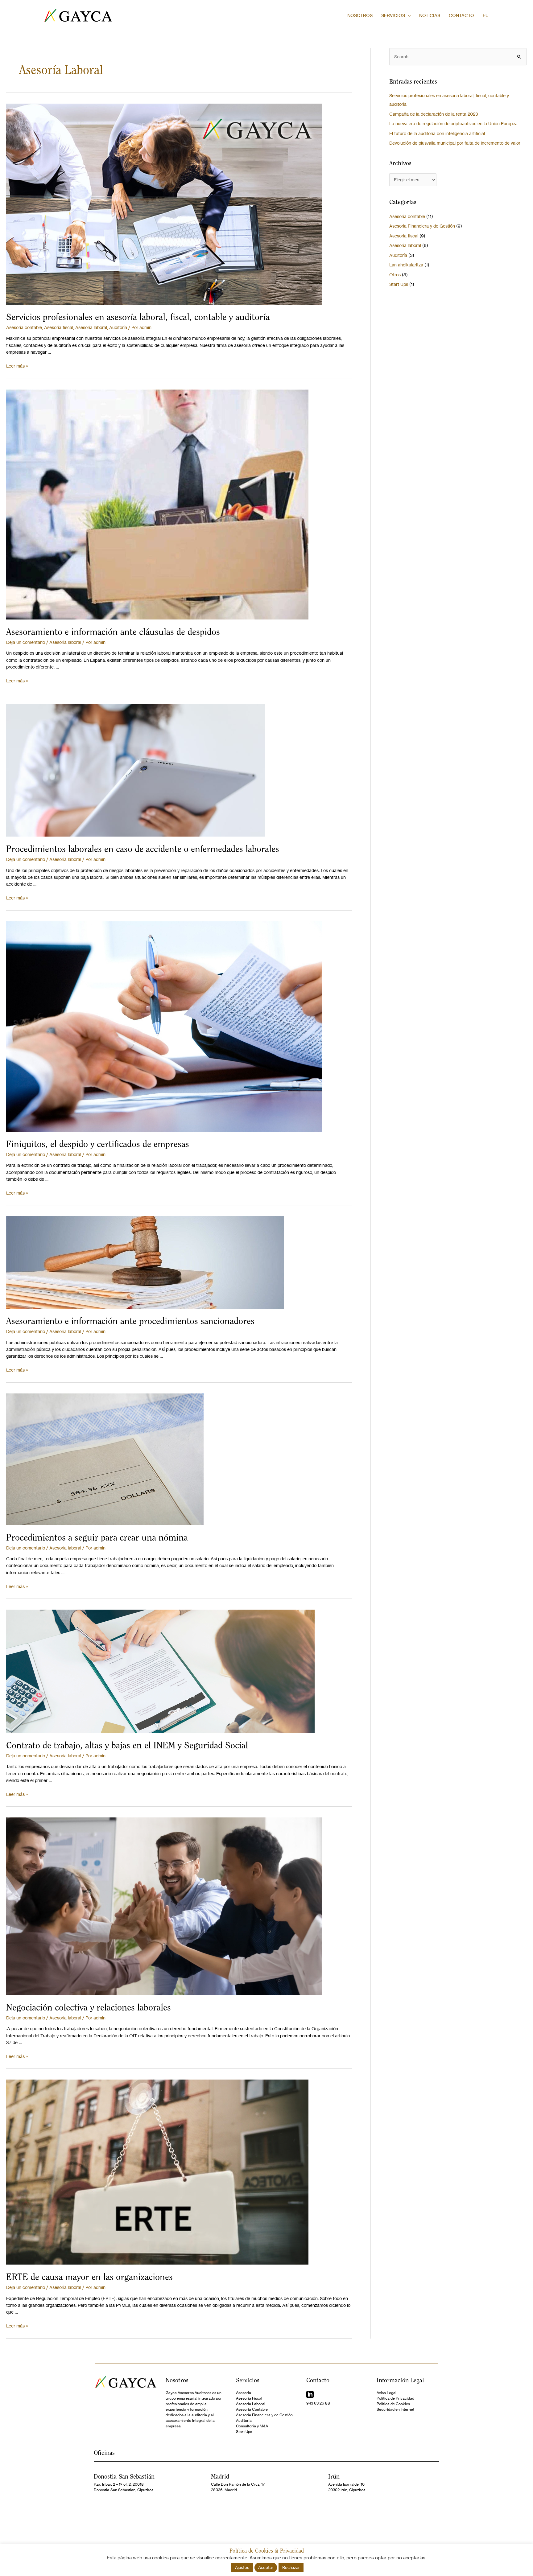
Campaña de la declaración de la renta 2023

...

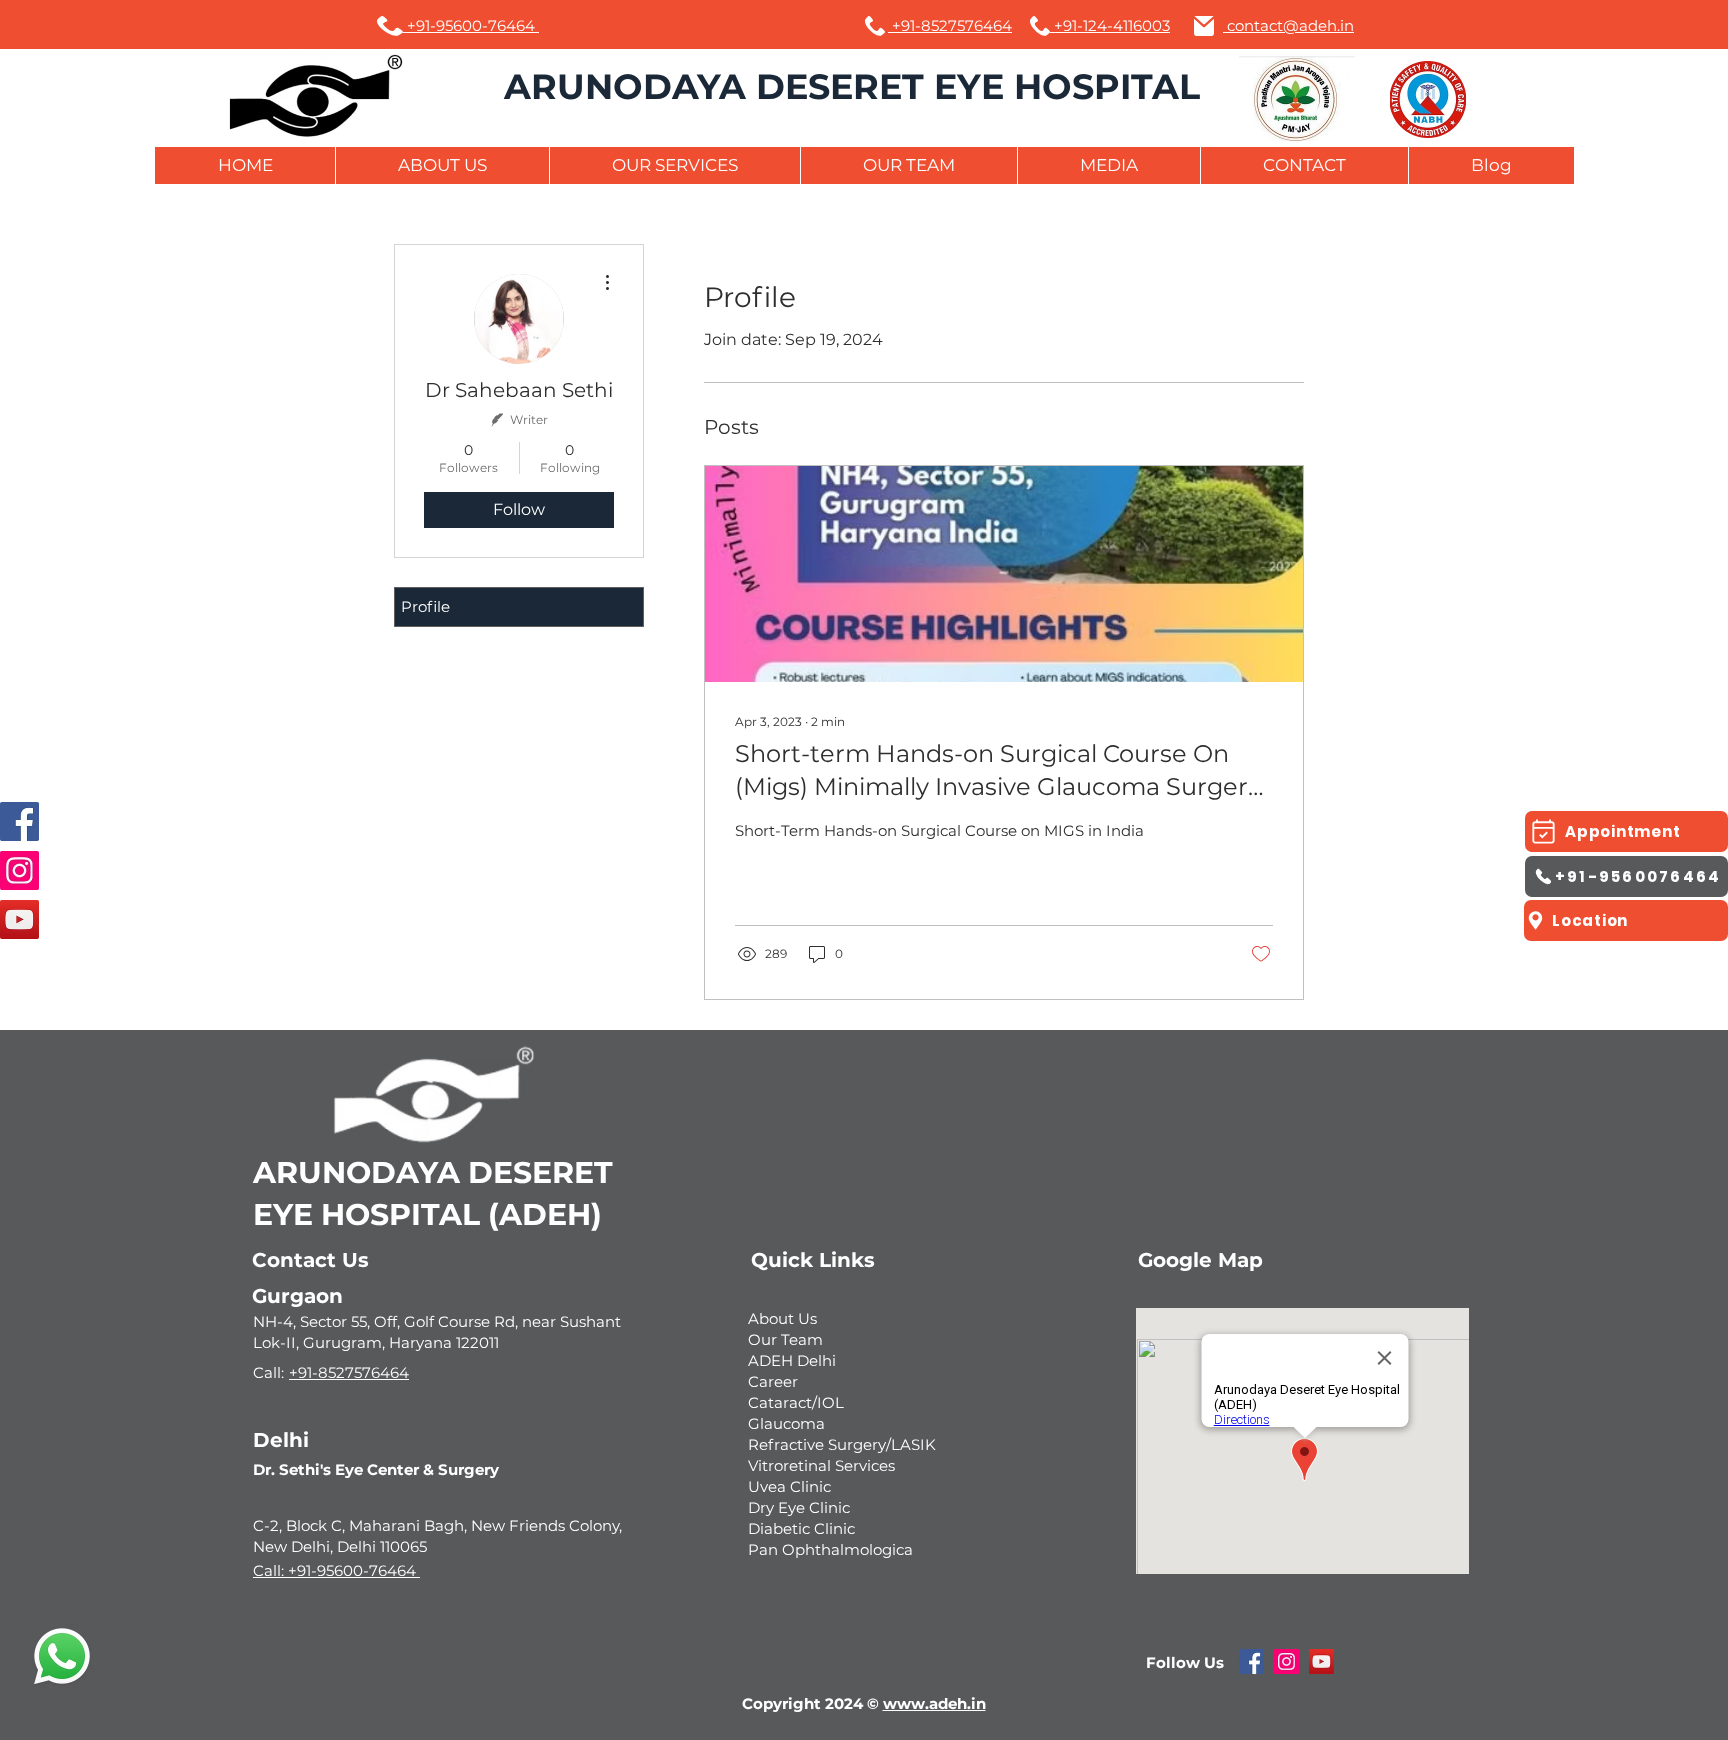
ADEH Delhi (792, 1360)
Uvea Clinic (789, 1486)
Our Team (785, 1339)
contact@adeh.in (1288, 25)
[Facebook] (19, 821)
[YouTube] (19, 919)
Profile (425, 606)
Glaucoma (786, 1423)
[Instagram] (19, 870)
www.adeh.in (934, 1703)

> _EXERCISE DETAILS_
Please reproduce the lines from the line with "ADEH Delhi (792, 1360)" to the line with "www.adeh.in (934, 1703)", both ends included, exactly as they appear above.

> _RESULT OF THE TASK_
ADEH Delhi (792, 1360)
Uvea Clinic (789, 1486)
Our Team (785, 1339)
contact@adeh.in (1288, 25)
[Facebook] (19, 821)
[YouTube] (19, 919)
Profile (425, 606)
Glaucoma (786, 1423)
[Instagram] (19, 870)
www.adeh.in (934, 1703)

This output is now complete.